There's a reason restaurants and other establishments are starting to restrict access in favor of older patrons: it's because people are raising little assholes! Permissive and absentee parents make me sick.

elisecrets said...

I totally agree with you. I've encountered some Omen 2 type monsters... the type that scream at the top of their lungs because they want something they can't have. It's bad enough when you encounter a rude kid, but rude and spoilt is the worst combination.

Like the little git that sat behind me on a 24 hour flight from australia to england. I was so close to clubbing him over the head with a sony walkman (old school tape version)

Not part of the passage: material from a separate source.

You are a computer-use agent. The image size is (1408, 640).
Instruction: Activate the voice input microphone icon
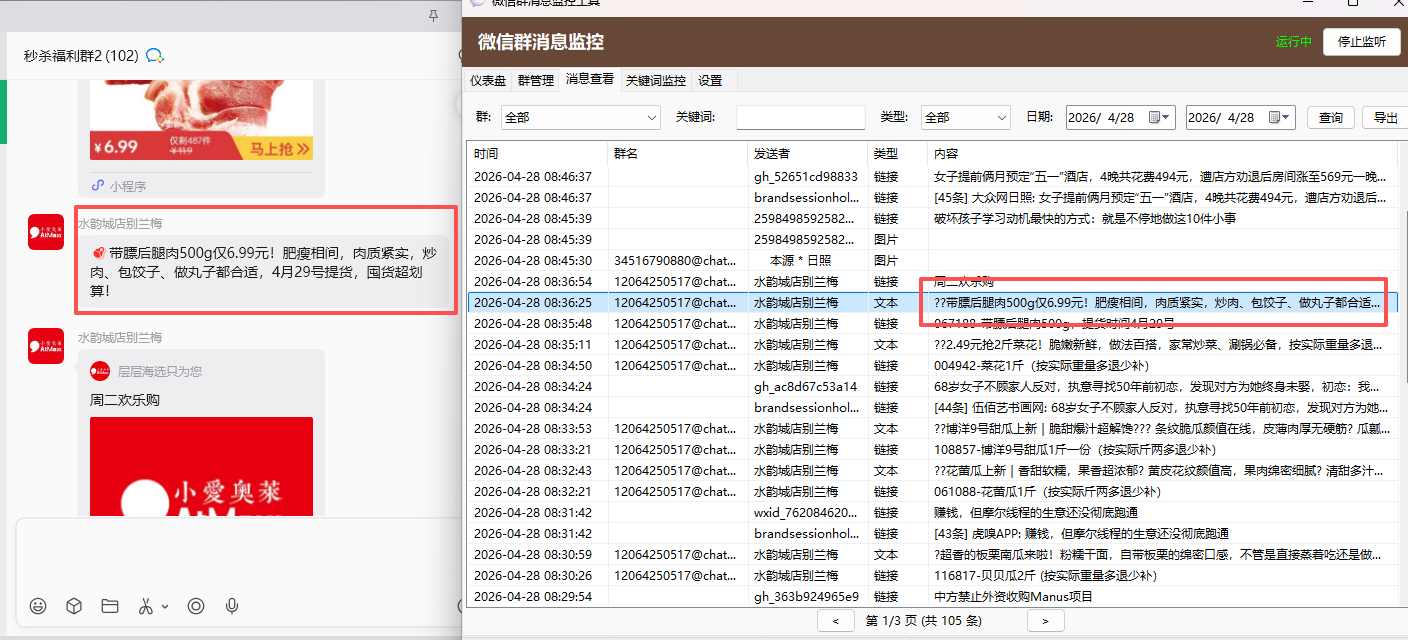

Jill/Twipply Skwood said...

Many boys seem to go through a stage around ages maybe 8-11 (& I forget how old mini-me is - then again, I've had wives tell me their husbands are *still* in this stage) where the adults that surround them are more or less like the disembodied Charlie Brown teacher's voice. They seem to live on their own little planet or in their own little bubble and it might take something drastic such as a head in the toilet for the outside world to really intrude. That said, if their parents are friends of yours, I don't see any reason not to teach them some manners while they're at your house. "Just the rules here guys - you must exchange a pleasantry with me before you do xyz." Or whatever. Not any different than expecting them to wipe their feet when they come in from the rain or eat whatever food you give them with a fork rather than their fingers, right?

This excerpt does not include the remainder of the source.